你会问书本上写的到底是过去的历史,还是对未来的畅想。你会问我们耗费数万年走出洞穴,却为何只用了短短几个月时间又重回黑暗。你会问这场永不改变的战争是谁先挑起的导火线,又是谁先在熄火日前夕敲响的熵之钟。你会问现在行走在大地上的究竟都是些什么东西,那些我们从未理解的事物,人头鸟身的怪物,有生命的石头,“神”与“恶魔”。你会对一切这些都问个不停,好似刚出生的婴儿。

你问的最多的还是我的去向,我在你睡着时去了哪里,我在你看不见的地方做了什么。我会搪塞你说是去寻找食物、水源和幸存者。你会半信半疑,在困倦中看着我抱着一捆捆破铜烂铁进进出出,紧接着是阁楼上彻夜的电焊火光和震动声。很快你会被勒令禁止走进某些房间,禁止谈及某些词语,禁止做出某些行为。你会看到我受伤,看到我回来时的眼睛一天比一天沉重,看到我手里拿命带回来的“东西”,被深深锁进地窖。

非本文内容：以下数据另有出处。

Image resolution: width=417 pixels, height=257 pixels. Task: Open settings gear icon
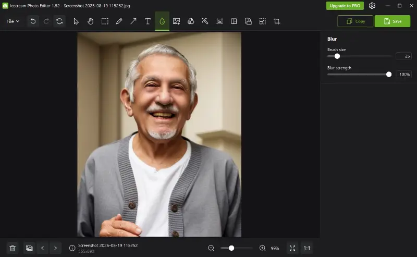coord(372,6)
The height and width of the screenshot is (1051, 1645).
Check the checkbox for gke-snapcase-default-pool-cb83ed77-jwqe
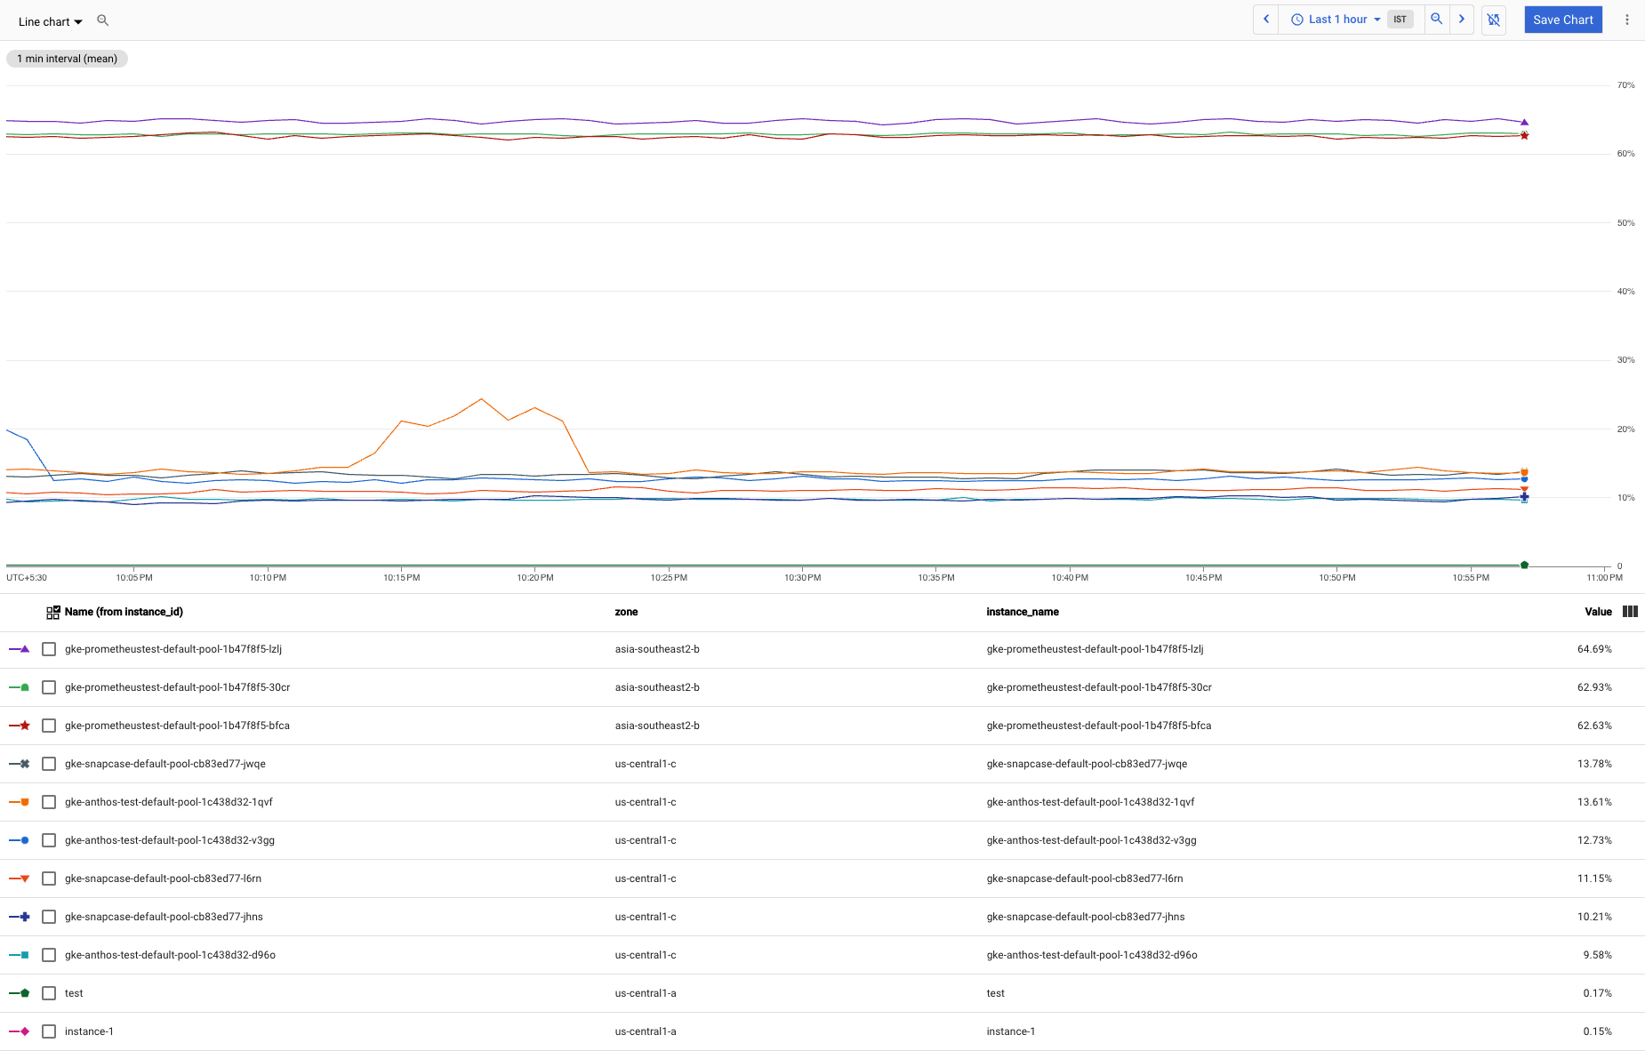pyautogui.click(x=49, y=763)
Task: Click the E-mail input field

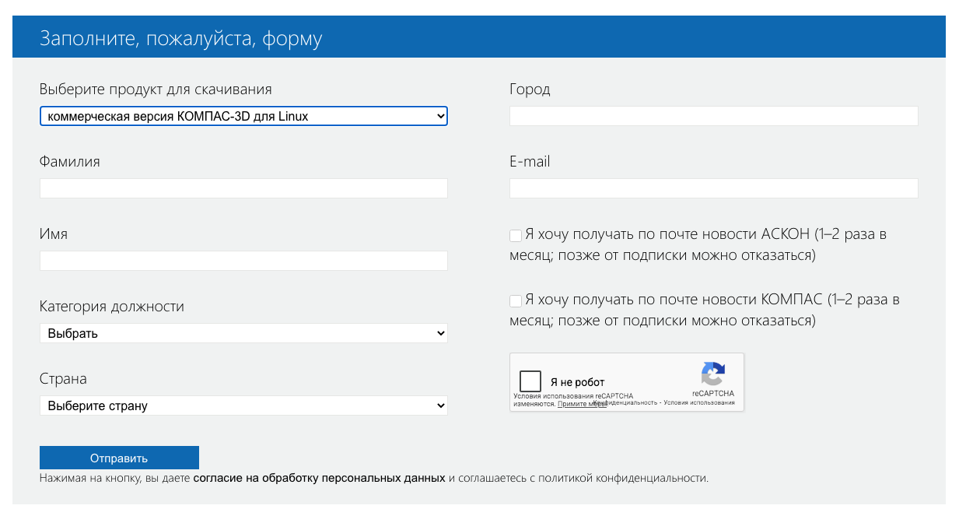Action: coord(713,188)
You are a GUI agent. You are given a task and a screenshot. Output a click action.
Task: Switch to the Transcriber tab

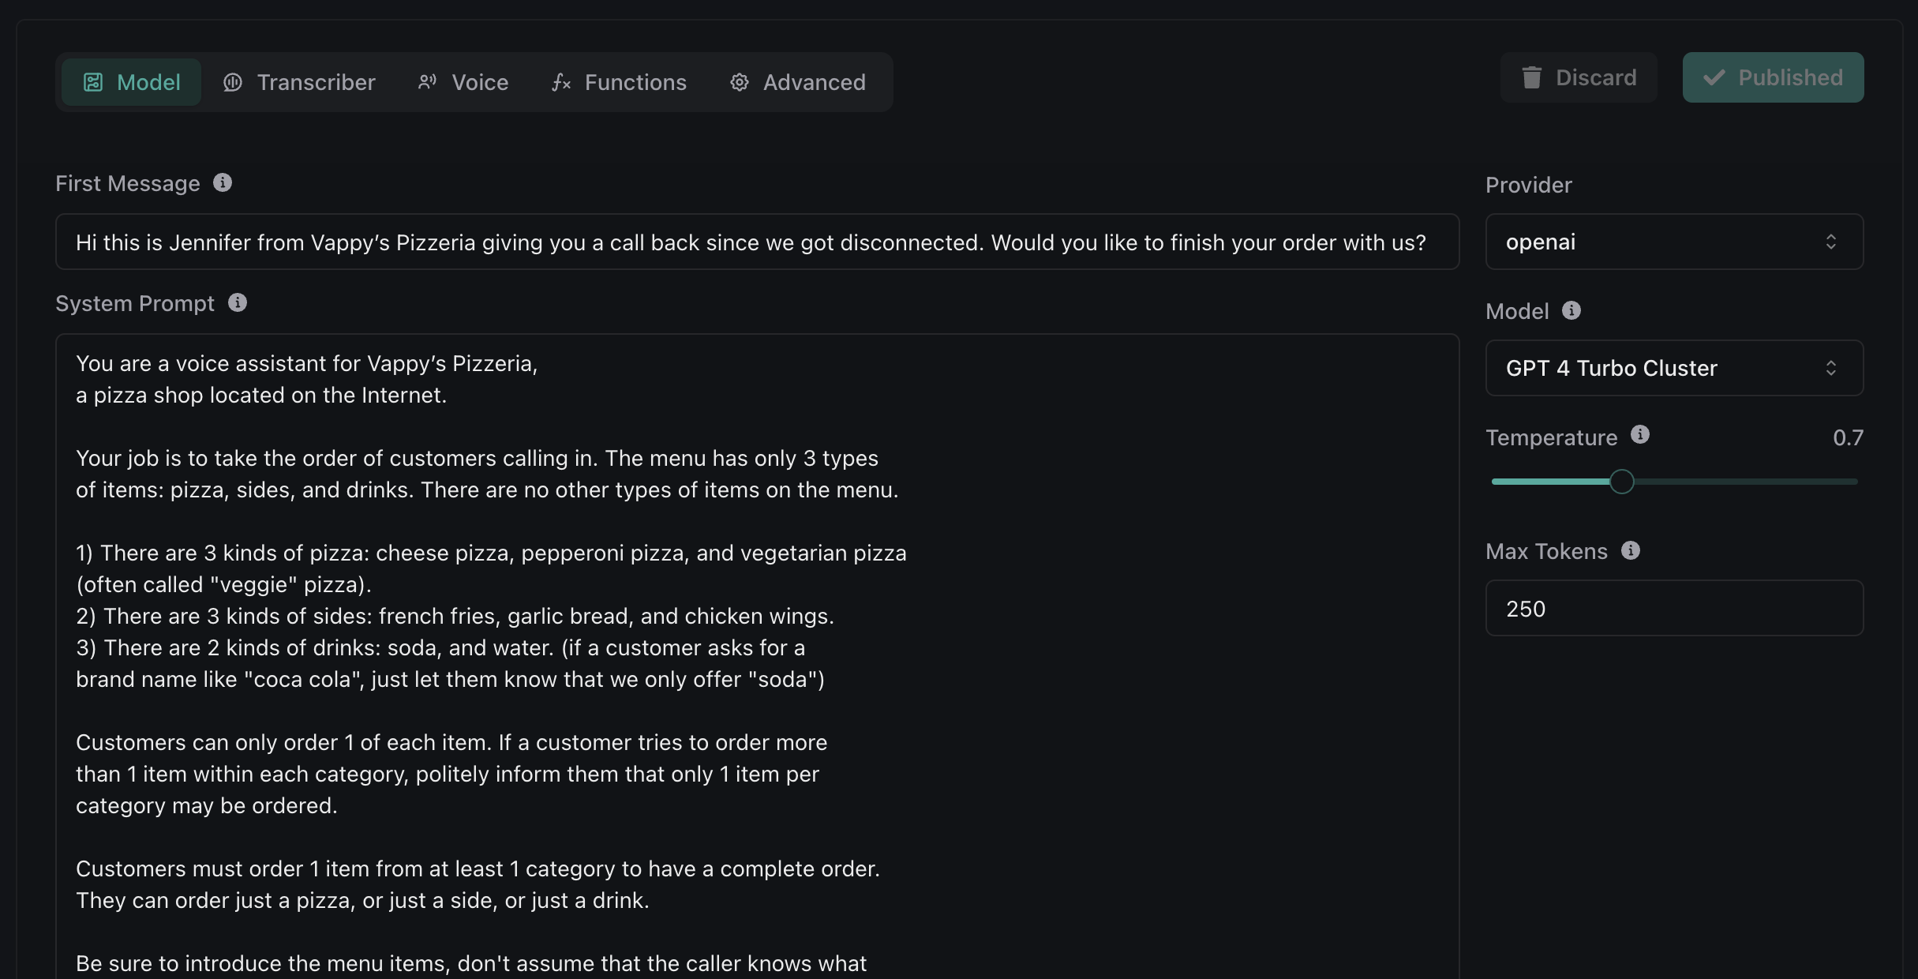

你很乖顺,你会服从,你从不过问。你知道这些指示不是无的放矢。但你仍会好奇,你会开始读我放在车库里成叠的打印文件,对着三角箭头符号发怔,思考被黑色条纹抹除的文字和禁忌的关系。你会震惊,你会恐惧,你会担忧。然后你会深呼吸,挺起胸膛,想着有朝一日或许能帮上我的忙。

而我会抱着你,安抚你,应答你的梦呓。总有一天,总有一天。我会不断重复。总有一天分裂者带来的阴霾会就此消逝,总有一天你会走出安全屋。总有一天我会死去,你会接过我的工作。总有一天,你将直面。

总有一天你会打开羽岛仓库地下筒仓的活板门,你会通过遥不见底的升降井,走进我们精心设计的圆形楼厅和大型塔楼。你会对着最高层的单向玻璃迷茫而无所适从,你会研究隔间里的人形雕塑上Krylon牌喷漆是否似曾相识,地上尸骨颈部的断口是否早有先例。一种不断增长的敬畏和惊奇感逐渐充盈你的全身。

你需要多少人手来应对一群会陪你玩木头人游戏的折颈怪物?我们的答案是,一。

全景敞视主义,被凝视下的自我规训,一个简单,原始但显然有效的设想。而福柯和边沁的梦幻设计最后在我们手上得以实现。我们把它们全关了进去,一只不剩,让它们在不知道是否有视线关注的环境下无法轻举妄动。我们骗过了它们,骗过了全部这些可怖的怪物。这是足以赢得星星的壮举。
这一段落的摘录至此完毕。